After all, unlike with regular gossip about your friends and neighbors, reality TV and tabloid stars aren’t people you have to deal with or empathize with. In fact, reality TV and tabloids go out of their way to make their stars seem like horrible, shallow people you can judge without any empathy at all. Enjoying reality TV is only somewhat like regular gossip, in that there’s the same judging and cataloguing of behavior. But unlike with real world gossip, there’s no empathetic side. It’s just all pointing and laughing, with very little sympathy and absolutely no value put on problem-solving. If the beauty salon in my small town had been nearly as vicious as your average reality TV show, everyone would have avoided it for fear of picking up a terminal case of bitchiness.

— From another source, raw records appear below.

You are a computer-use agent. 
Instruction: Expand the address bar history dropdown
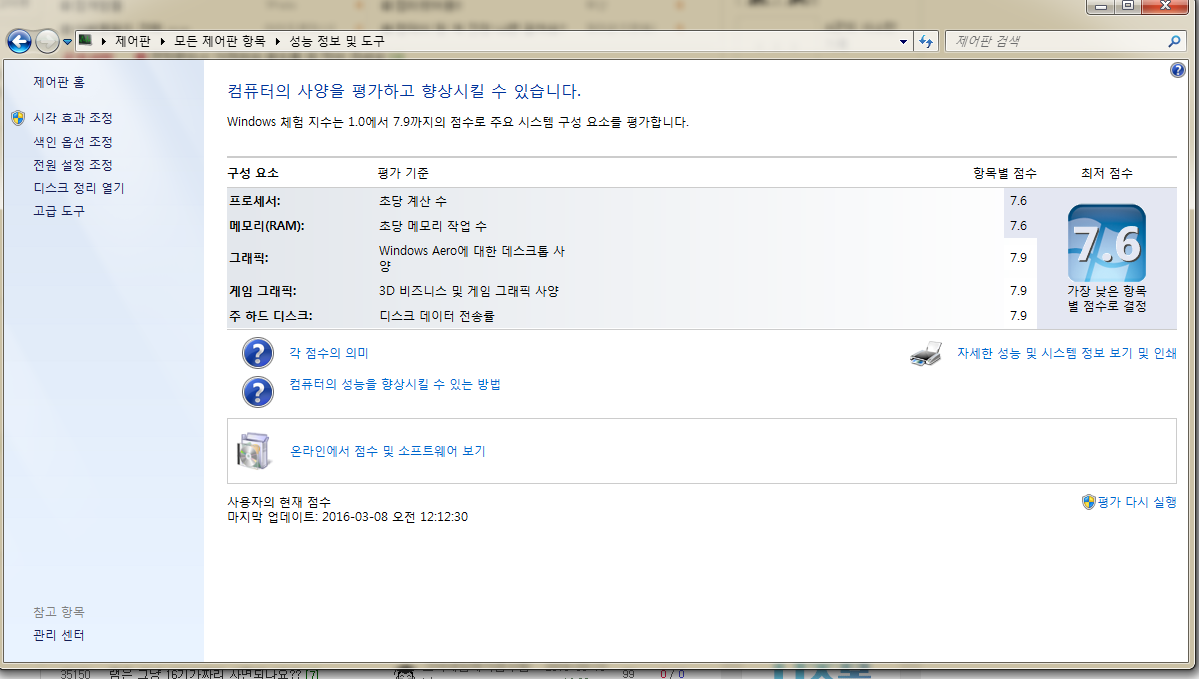coord(903,41)
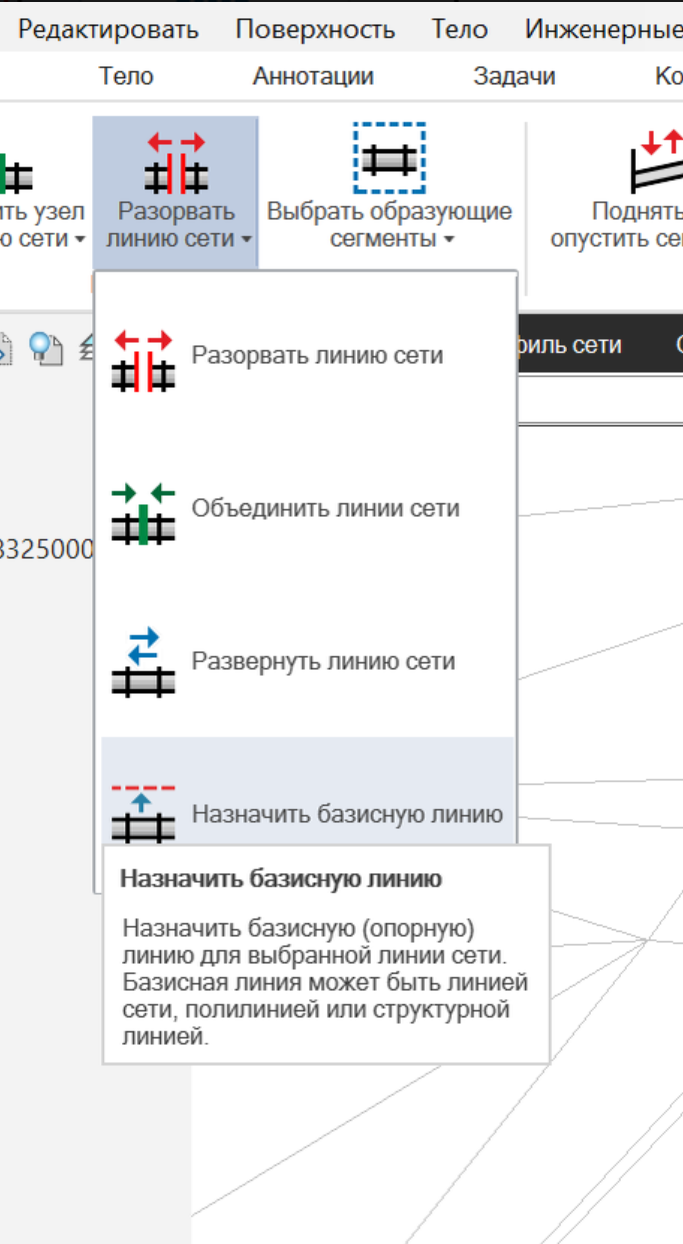Open the Редактировать menu
Screen dimensions: 683x1244
[x=108, y=30]
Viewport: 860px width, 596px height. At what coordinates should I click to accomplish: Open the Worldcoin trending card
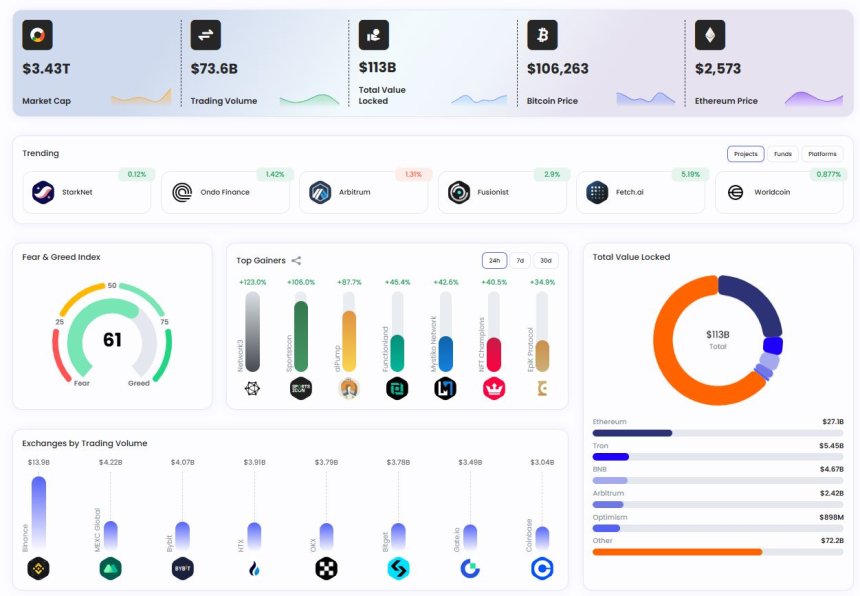tap(779, 192)
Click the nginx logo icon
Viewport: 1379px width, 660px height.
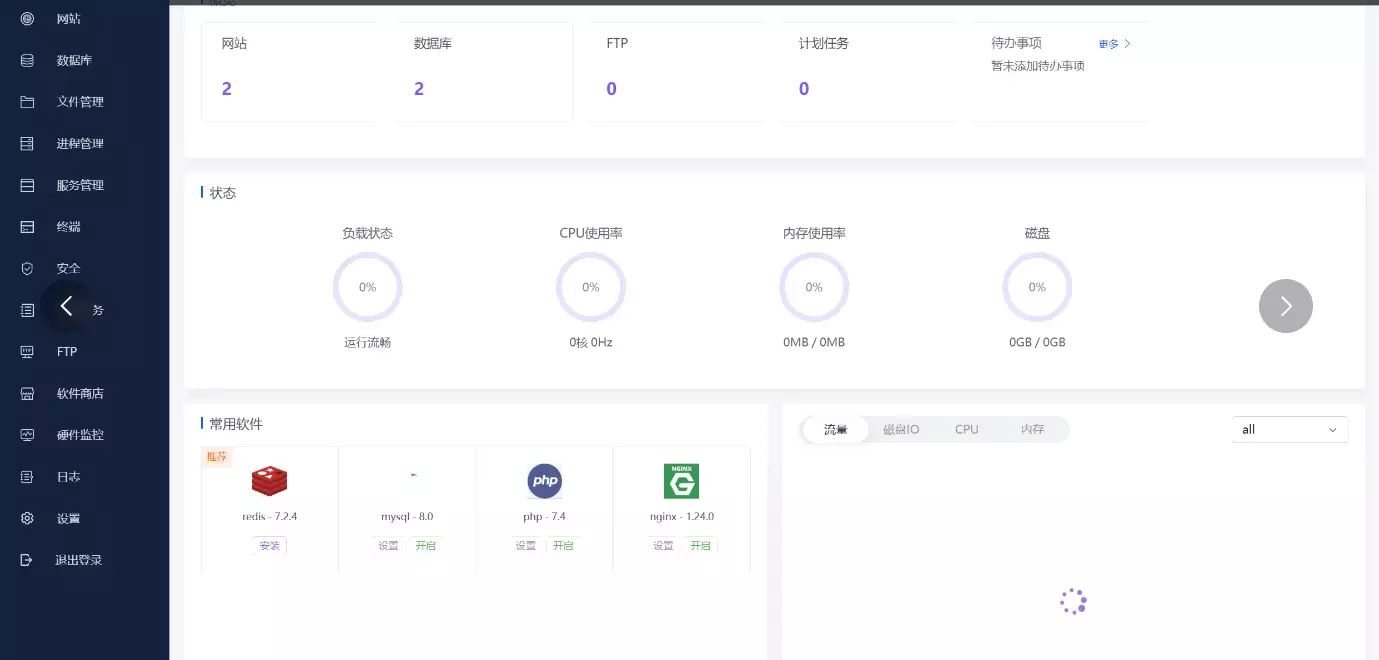[x=681, y=481]
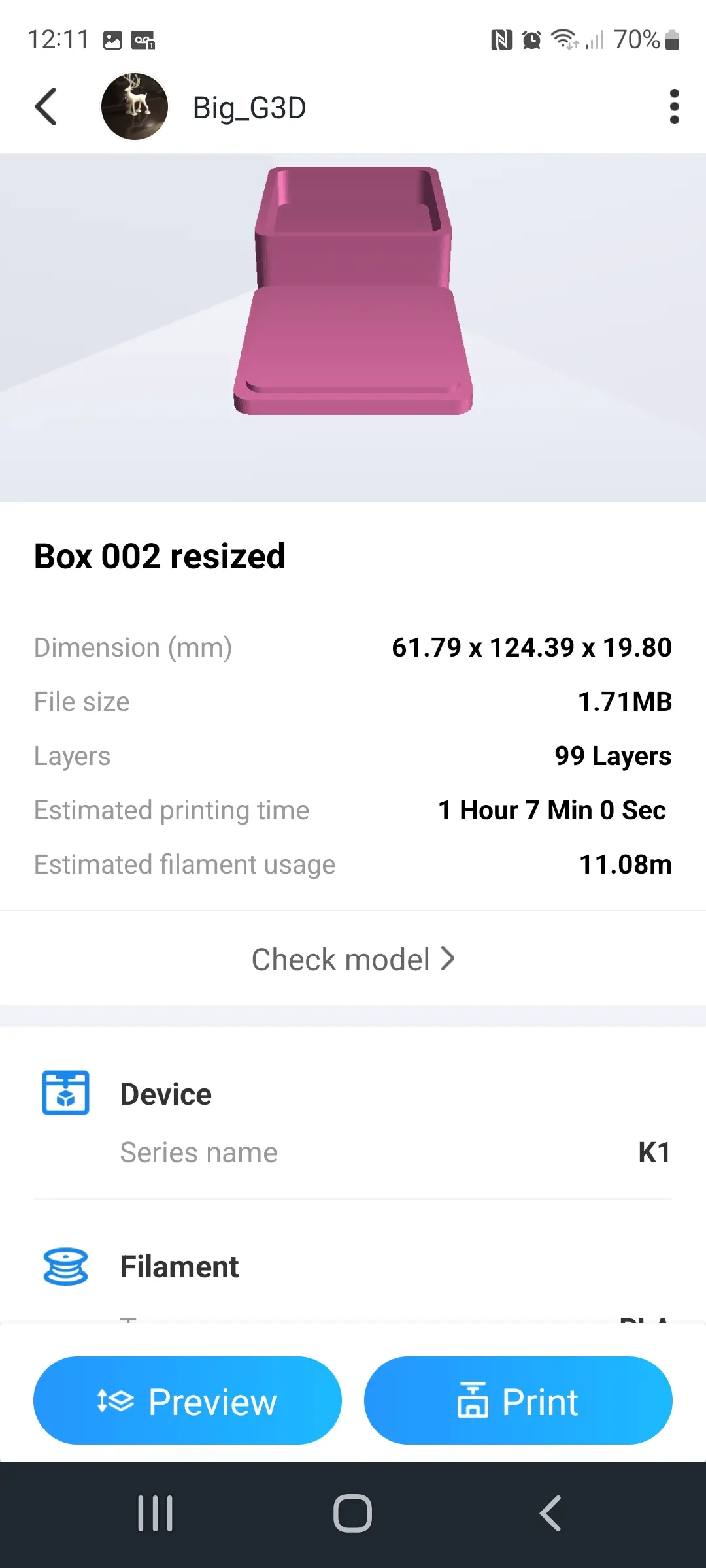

So this is how it is for much of suburban America: they’re being encouraged to demonize and sit in judgment without taking much time to actually get to know others and sympathize with their problems. Suburban isolation makes it harder to see other people as real, important and human. No wonder it’s increasingly easy for suburban conservatives to judge others with an unrelenting harshness that shows no indication they even realize their targets are fellow human beings. No wonder they can whoop with joy at the idea of someone dying for lack of health insurance or suggest that even married, monogamous women are dirty sluts who don’t deserve any sympathy for their health care concerns. The complex realities of living have become increasingly alien to large swaths of America. They have very little exposure to what real people’s lives are like, and it’s that much easier for them to treat other people like they’re simply toys that can be tossed out with the trash when they have no more use for them.